Exercise requirements:
Write the entries out again exactly as they stand, but without the pictures.

Record excerpts:
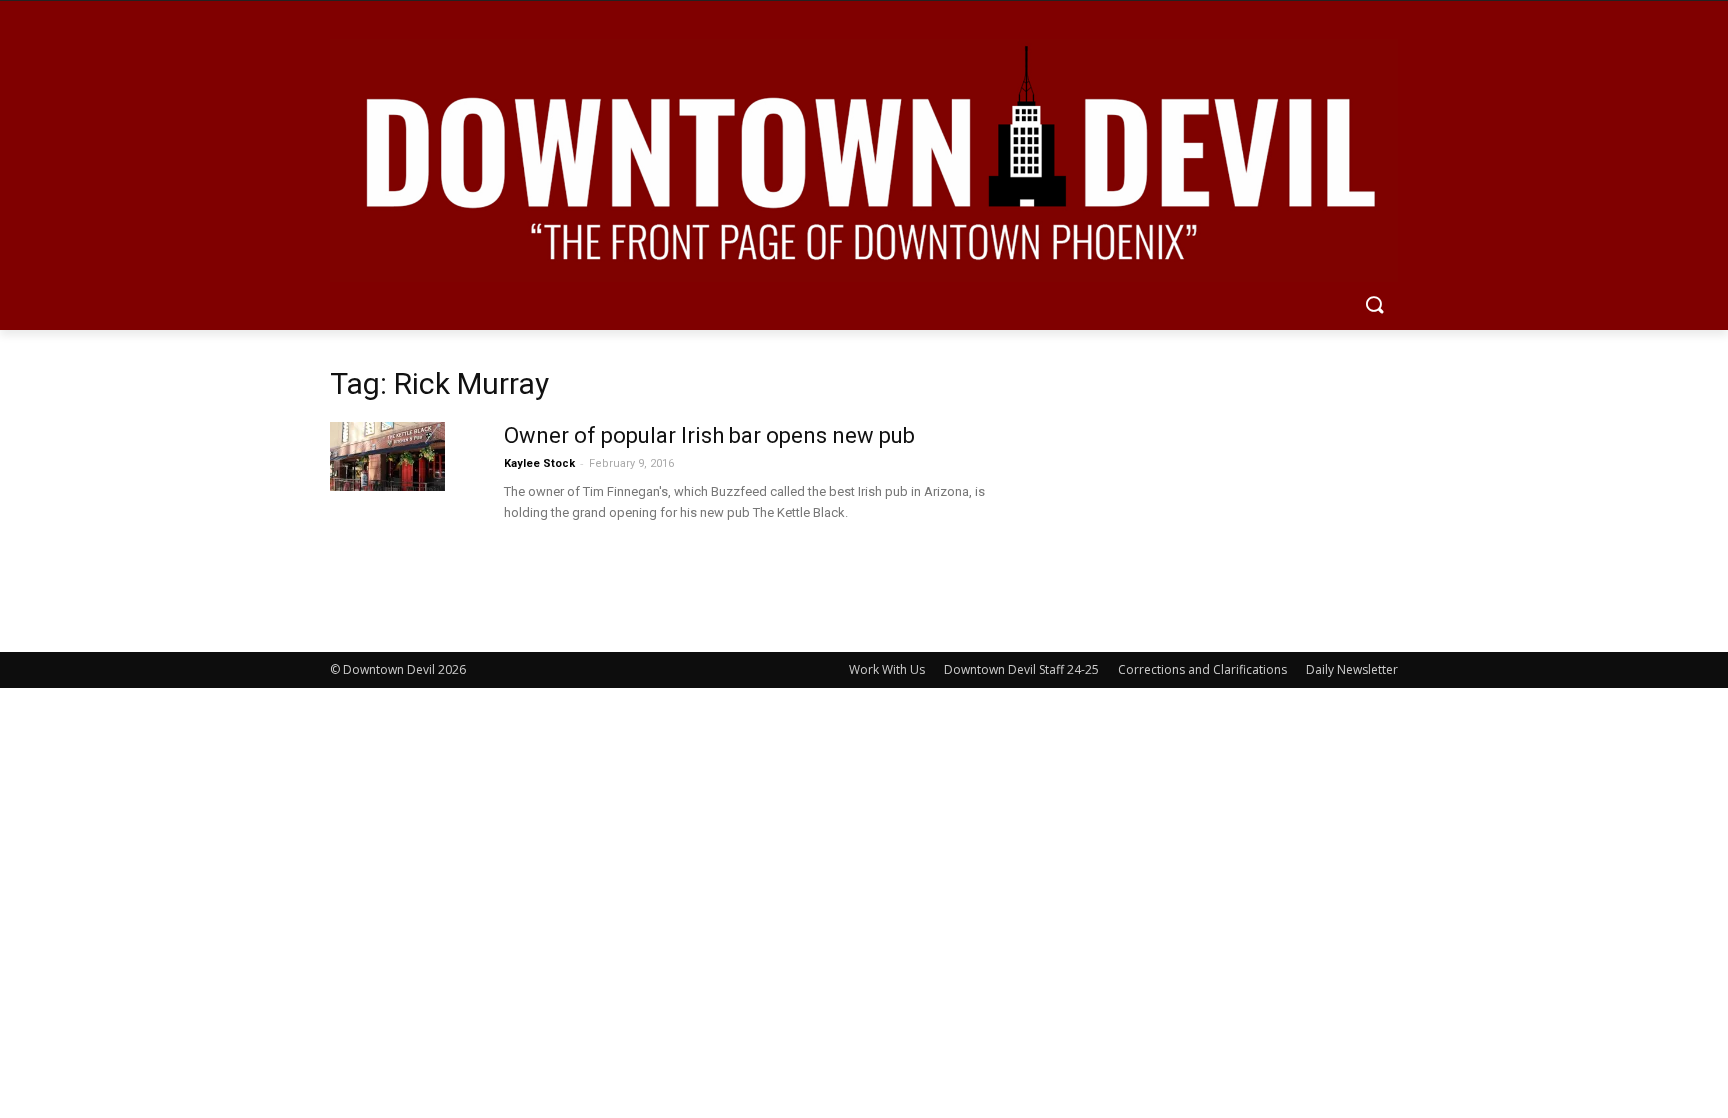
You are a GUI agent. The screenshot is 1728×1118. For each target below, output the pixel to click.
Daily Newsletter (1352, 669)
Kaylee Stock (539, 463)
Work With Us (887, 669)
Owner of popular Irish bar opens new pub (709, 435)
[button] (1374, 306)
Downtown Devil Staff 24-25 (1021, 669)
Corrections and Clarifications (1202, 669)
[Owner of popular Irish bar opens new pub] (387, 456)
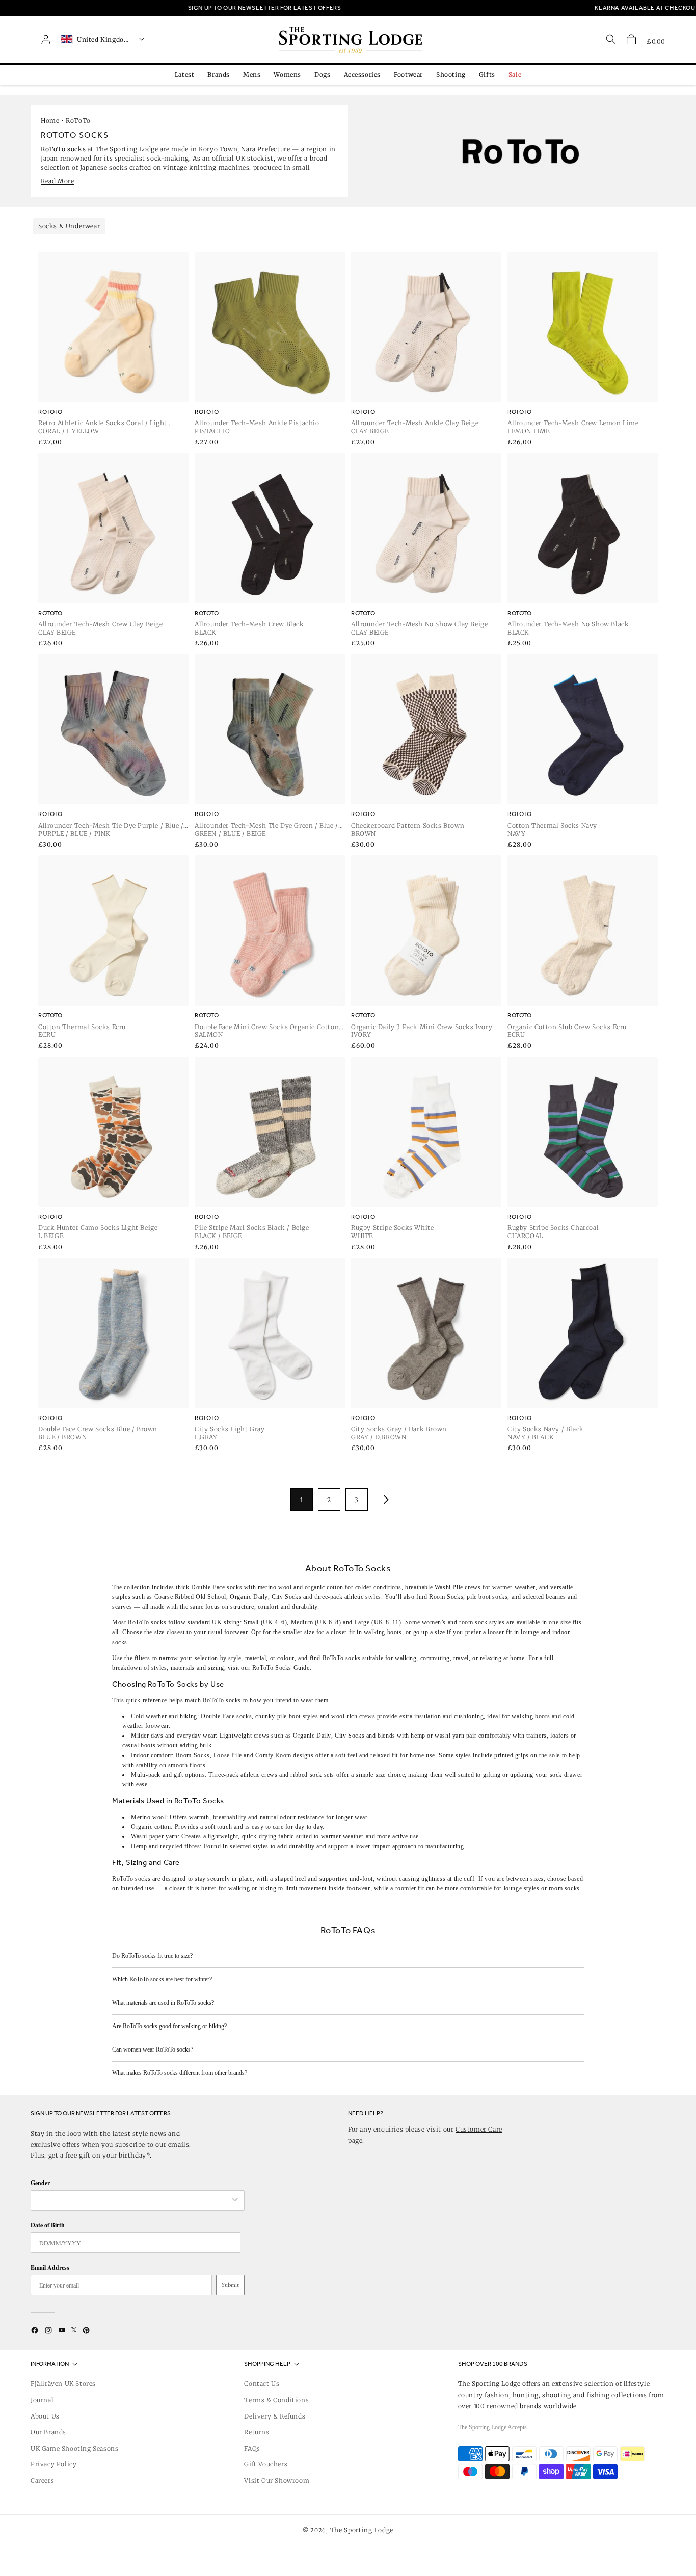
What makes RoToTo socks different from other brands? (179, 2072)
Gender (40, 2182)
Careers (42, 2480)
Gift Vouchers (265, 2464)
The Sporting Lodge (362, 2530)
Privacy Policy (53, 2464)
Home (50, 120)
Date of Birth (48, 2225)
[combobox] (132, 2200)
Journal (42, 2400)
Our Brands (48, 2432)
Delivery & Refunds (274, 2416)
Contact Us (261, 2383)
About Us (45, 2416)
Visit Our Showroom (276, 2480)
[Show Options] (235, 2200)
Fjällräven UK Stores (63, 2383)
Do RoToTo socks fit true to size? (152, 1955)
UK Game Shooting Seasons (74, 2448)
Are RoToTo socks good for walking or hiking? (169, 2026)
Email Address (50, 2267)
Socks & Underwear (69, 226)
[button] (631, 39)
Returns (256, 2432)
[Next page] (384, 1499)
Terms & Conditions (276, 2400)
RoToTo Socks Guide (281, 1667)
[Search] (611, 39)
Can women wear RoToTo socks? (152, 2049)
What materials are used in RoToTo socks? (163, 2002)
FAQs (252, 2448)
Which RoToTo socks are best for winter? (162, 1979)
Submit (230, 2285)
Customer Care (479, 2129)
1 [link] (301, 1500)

Exercise response:
You are a GUI agent. The screenshot is 1728×1118. For each target below, output the pixel to click.
Daily Newsletter (1352, 669)
Kaylee Stock (539, 463)
Work With Us (887, 669)
Owner of popular Irish bar opens new pub (709, 435)
[button] (1374, 306)
Downtown Devil Staff 24-25 (1021, 669)
Corrections and Clarifications (1202, 669)
[Owner of popular Irish bar opens new pub] (387, 456)
What makes RoToTo socks different from other brands? (179, 2072)
Gender (40, 2182)
Careers (42, 2480)
Gift Vouchers (265, 2464)
The Sporting Lodge (362, 2530)
Privacy Policy (53, 2464)
Home (50, 120)
Date of Birth (48, 2225)
[combobox] (132, 2200)
Journal (42, 2400)
Our Brands (48, 2432)
Delivery & Refunds (274, 2416)
Contact Us (261, 2383)
About Us (45, 2416)
Visit Our Showroom (276, 2480)
[Show Options] (235, 2200)
Fjällräven UK Stores (63, 2383)
Do RoToTo socks fit true to size? (152, 1955)
UK Game Shooting Seasons (74, 2448)
Are RoToTo socks good for walking or hiking? (169, 2026)
Email Address (50, 2267)
Socks & Underwear (69, 226)
[button] (631, 39)
Returns (256, 2432)
[Next page] (384, 1499)
Terms & Conditions (276, 2400)
RoToTo Socks Guide (281, 1667)
[Search] (611, 39)
Can women wear RoToTo socks? (152, 2049)
What materials are used in RoToTo socks? (163, 2002)
FAQs (252, 2448)
Which RoToTo socks are best for winter? (162, 1979)
Submit (230, 2285)
Customer Care (479, 2129)
1 [link] (301, 1500)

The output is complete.